▶ **Problem to work on**
Starting with the line with "At what coordinates should I click to accomplish: Click the 帮助" in the entries below and going on through the line with "Given: Click the blue 生成 button", output every line exactly and nothing more. No pictures.

▶ **Listed records**
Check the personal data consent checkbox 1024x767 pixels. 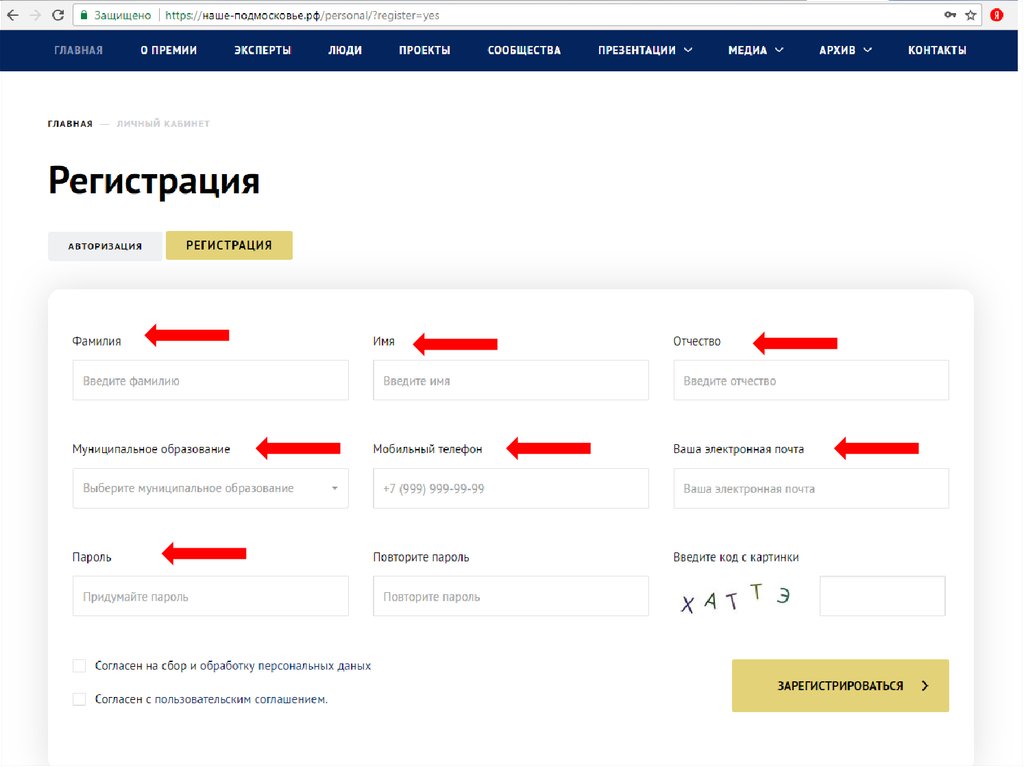point(79,666)
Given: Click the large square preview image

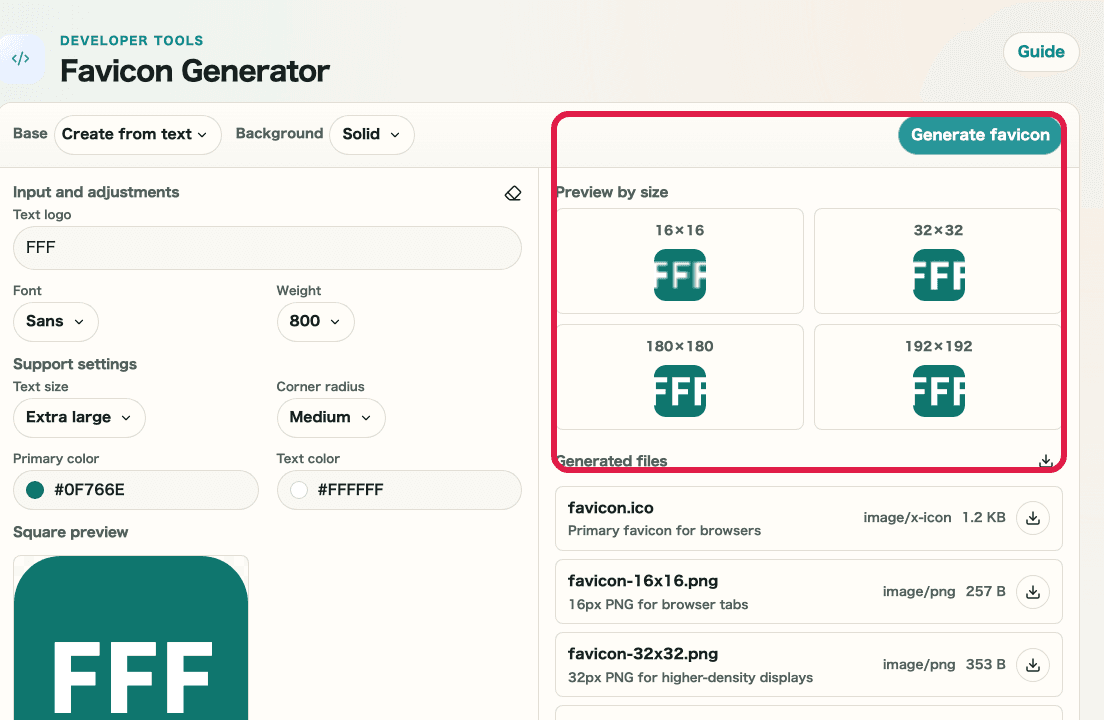Looking at the screenshot, I should click(131, 640).

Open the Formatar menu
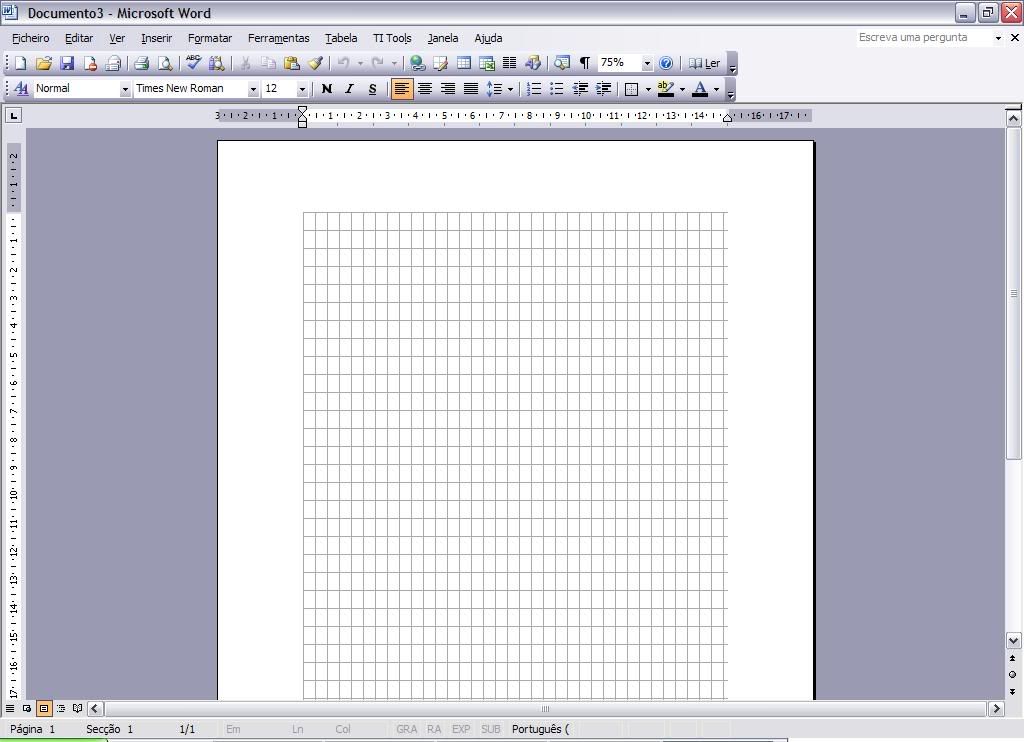[209, 38]
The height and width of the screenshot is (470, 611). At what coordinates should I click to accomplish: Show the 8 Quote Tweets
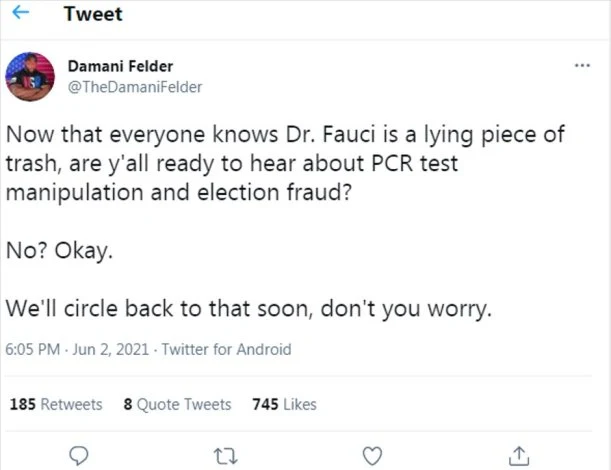coord(177,404)
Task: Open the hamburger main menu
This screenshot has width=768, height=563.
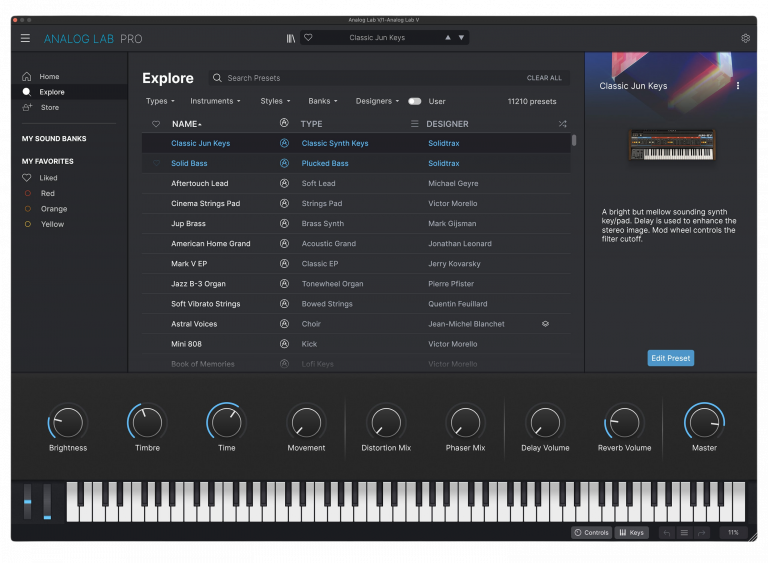Action: click(25, 38)
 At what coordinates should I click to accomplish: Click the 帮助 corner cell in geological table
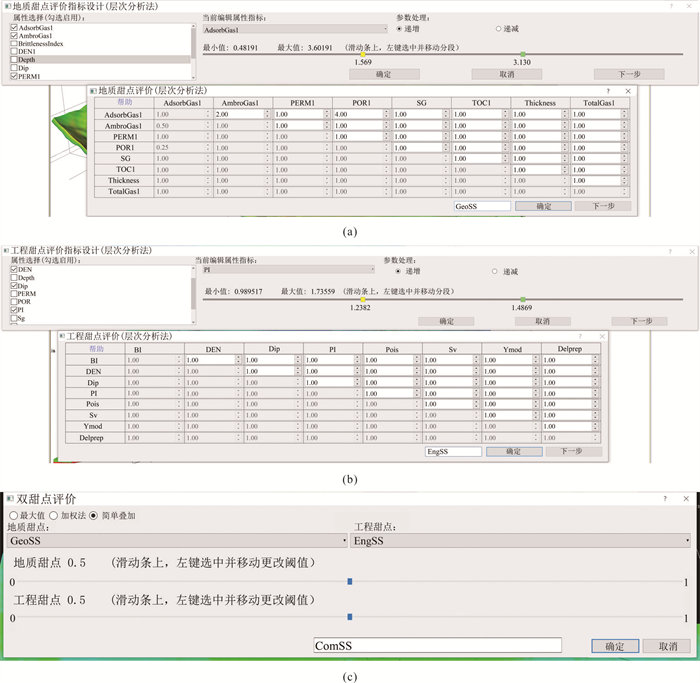pos(124,102)
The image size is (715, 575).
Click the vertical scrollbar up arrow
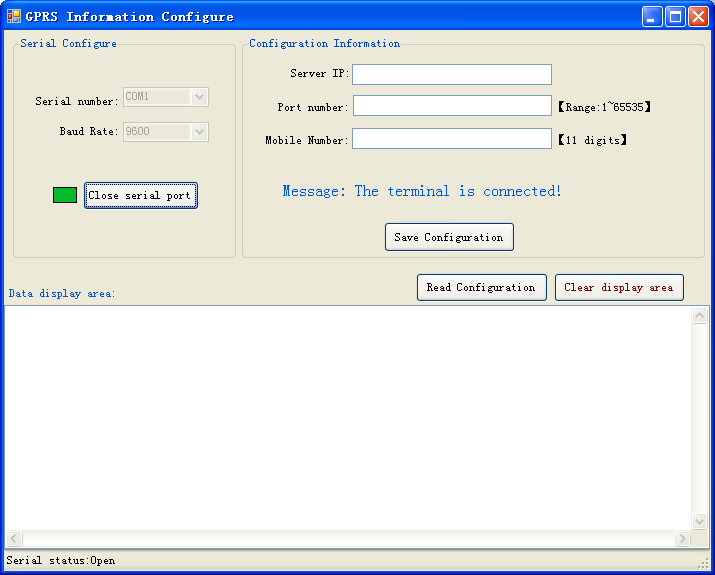point(700,316)
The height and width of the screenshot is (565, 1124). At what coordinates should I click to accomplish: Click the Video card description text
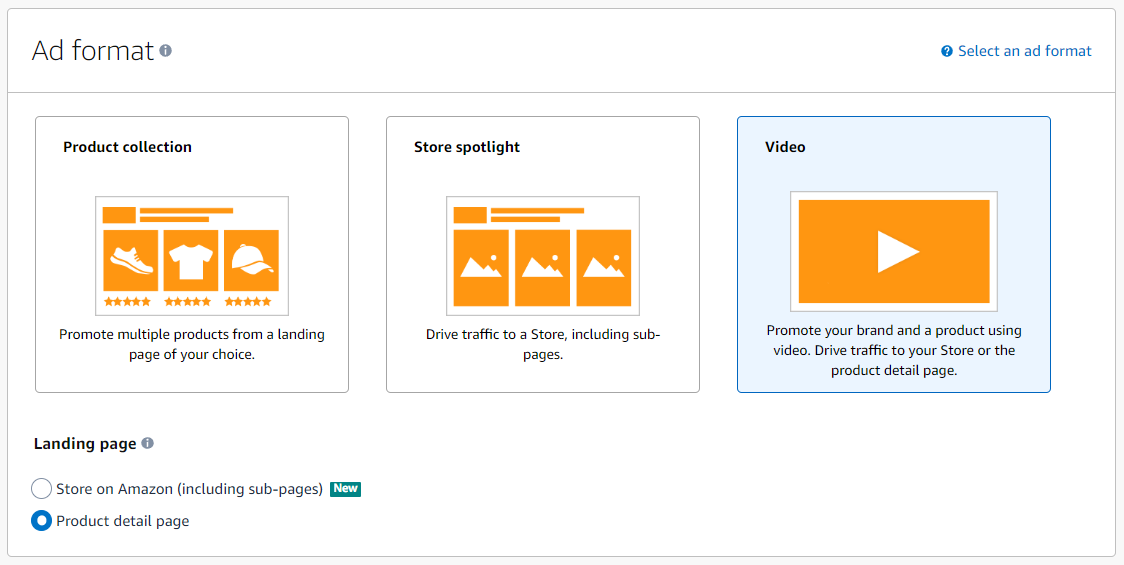[x=894, y=351]
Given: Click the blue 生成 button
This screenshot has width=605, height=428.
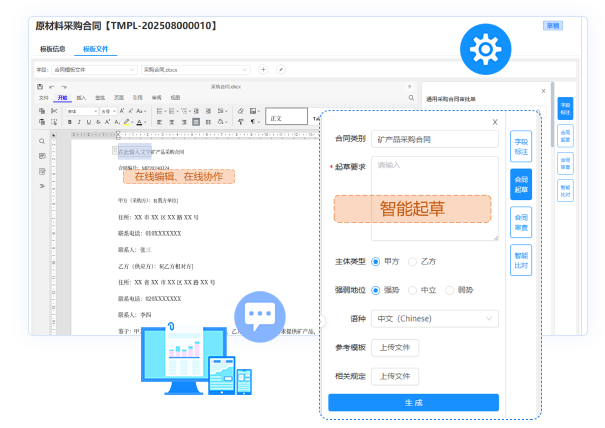Looking at the screenshot, I should (x=413, y=402).
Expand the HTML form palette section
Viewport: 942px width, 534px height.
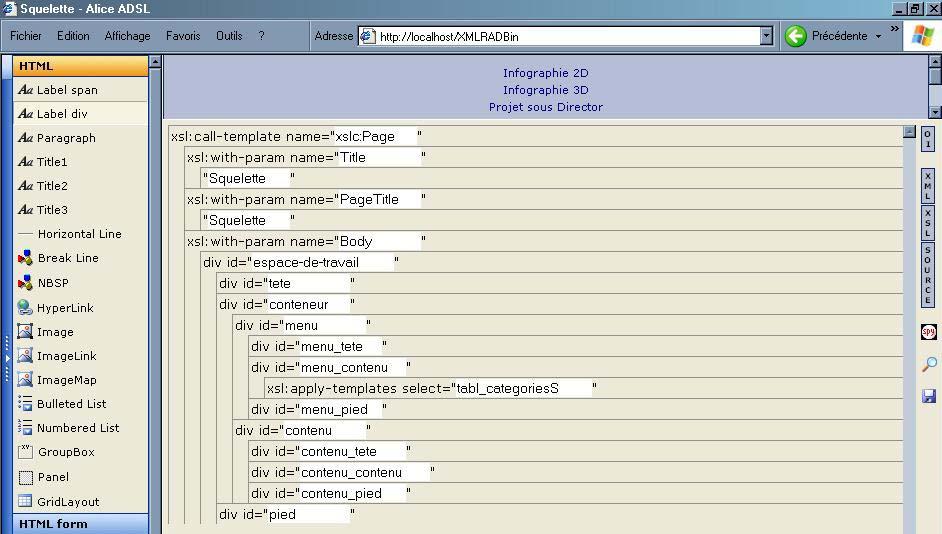tap(80, 524)
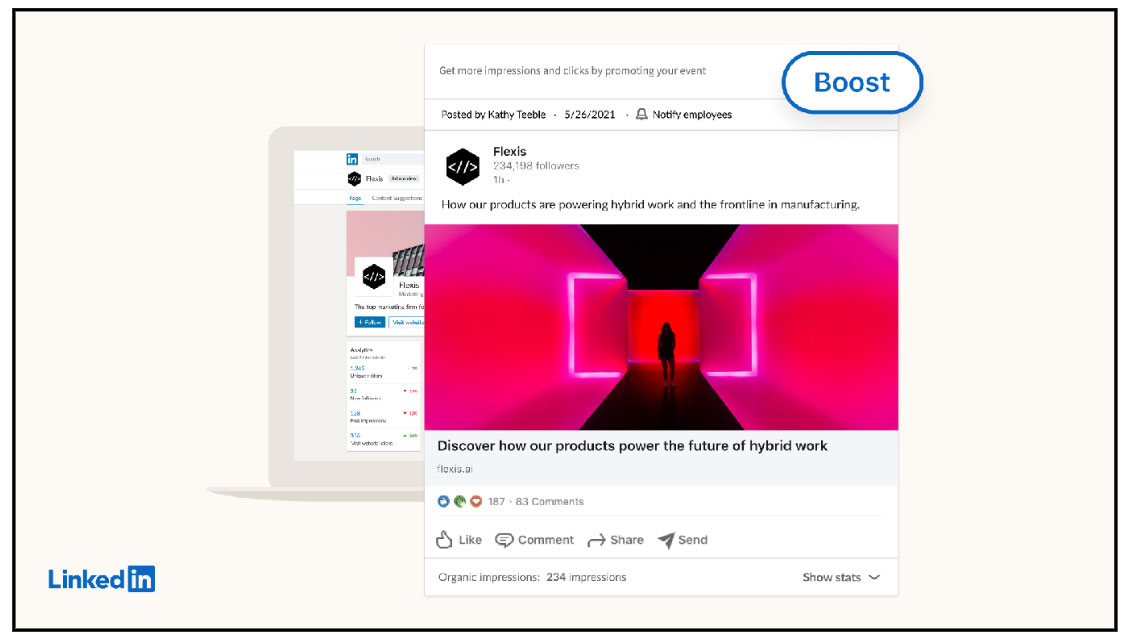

▶ **Result for this exercise**
 At what coordinates should I click to accomplish: Click the 帮助 corner cell in geological table
pos(124,102)
The image size is (715, 575).
Click the vertical scrollbar up arrow
point(700,316)
The height and width of the screenshot is (565, 1124). At what coordinates should I click to accomplish: Click the Video card description text
[x=894, y=351]
Given: Click the blue 生成 button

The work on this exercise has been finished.